Exercise objective: Render the rows below as a JSON list of strings, one per line, with blank lines omitted.

Provided data:
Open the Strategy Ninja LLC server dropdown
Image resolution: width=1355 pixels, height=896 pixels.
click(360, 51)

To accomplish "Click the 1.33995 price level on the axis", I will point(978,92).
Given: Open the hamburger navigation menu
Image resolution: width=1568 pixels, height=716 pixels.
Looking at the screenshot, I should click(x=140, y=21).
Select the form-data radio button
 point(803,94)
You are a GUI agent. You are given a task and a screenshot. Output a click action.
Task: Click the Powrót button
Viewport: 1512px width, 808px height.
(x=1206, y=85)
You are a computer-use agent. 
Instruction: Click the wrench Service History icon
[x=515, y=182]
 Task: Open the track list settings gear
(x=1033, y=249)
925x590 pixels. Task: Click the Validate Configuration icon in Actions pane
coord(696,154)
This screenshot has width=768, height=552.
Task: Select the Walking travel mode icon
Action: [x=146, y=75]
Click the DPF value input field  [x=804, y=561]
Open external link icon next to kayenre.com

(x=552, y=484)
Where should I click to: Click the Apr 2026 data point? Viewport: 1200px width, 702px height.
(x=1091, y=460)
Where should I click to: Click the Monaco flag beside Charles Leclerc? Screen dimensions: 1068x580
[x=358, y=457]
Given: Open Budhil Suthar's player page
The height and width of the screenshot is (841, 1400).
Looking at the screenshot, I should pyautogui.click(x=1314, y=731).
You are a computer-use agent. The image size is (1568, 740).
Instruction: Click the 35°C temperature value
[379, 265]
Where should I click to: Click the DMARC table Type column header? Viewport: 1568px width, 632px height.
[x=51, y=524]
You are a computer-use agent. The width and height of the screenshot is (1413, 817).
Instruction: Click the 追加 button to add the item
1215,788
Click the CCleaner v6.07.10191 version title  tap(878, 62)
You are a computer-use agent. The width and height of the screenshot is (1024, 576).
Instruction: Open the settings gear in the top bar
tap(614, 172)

Output for this task:
[
  "Open the Strategy Ninja LLC server dropdown",
  "Image resolution: width=1355 pixels, height=896 pixels.",
  "click(360, 51)",
  "To accomplish \"Click the 1.33995 price level on the axis\", I will point(978,92).",
  "Given: Open the hamburger navigation menu",
  "Image resolution: width=1568 pixels, height=716 pixels.",
  "Looking at the screenshot, I should click(x=140, y=21).",
  "Select the form-data radio button",
  " point(803,94)",
  "You are a GUI agent. You are given a task and a screenshot. Output a click action.",
  "Task: Click the Powrót button",
  "Viewport: 1512px width, 808px height.",
  "(x=1206, y=85)",
  "You are a computer-use agent. ",
  "Instruction: Click the wrench Service History icon",
  "[x=515, y=182]",
  " Task: Open the track list settings gear",
  "(x=1033, y=249)",
  "925x590 pixels. Task: Click the Validate Configuration icon in Actions pane",
  "coord(696,154)",
  "This screenshot has width=768, height=552.",
  "Task: Select the Walking travel mode icon",
  "Action: [x=146, y=75]",
  "Click the DPF value input field  [x=804, y=561]",
  "Open external link icon next to kayenre.com",
  "(x=552, y=484)",
  "Where should I click to: Click the Apr 2026 data point? Viewport: 1200px width, 702px height.",
  "(x=1091, y=460)",
  "Where should I click to: Click the Monaco flag beside Charles Leclerc? Screen dimensions: 1068x580",
  "[x=358, y=457]",
  "Given: Open Budhil Suthar's player page",
  "The height and width of the screenshot is (841, 1400).",
  "Looking at the screenshot, I should pyautogui.click(x=1314, y=731).",
  "You are a computer-use agent. The image size is (1568, 740).",
  "Instruction: Click the 35°C temperature value",
  "[379, 265]",
  "Where should I click to: Click the DMARC table Type column header? Viewport: 1568px width, 632px height.",
  "[x=51, y=524]",
  "You are a computer-use agent. The width and height of the screenshot is (1413, 817).",
  "Instruction: Click the 追加 button to add the item",
  "1215,788",
  "Click the CCleaner v6.07.10191 version title  tap(878, 62)",
  "You are a computer-use agent. The width and height of the screenshot is (1024, 576).",
  "Instruction: Open the settings gear in the top bar",
  "tap(614, 172)"
]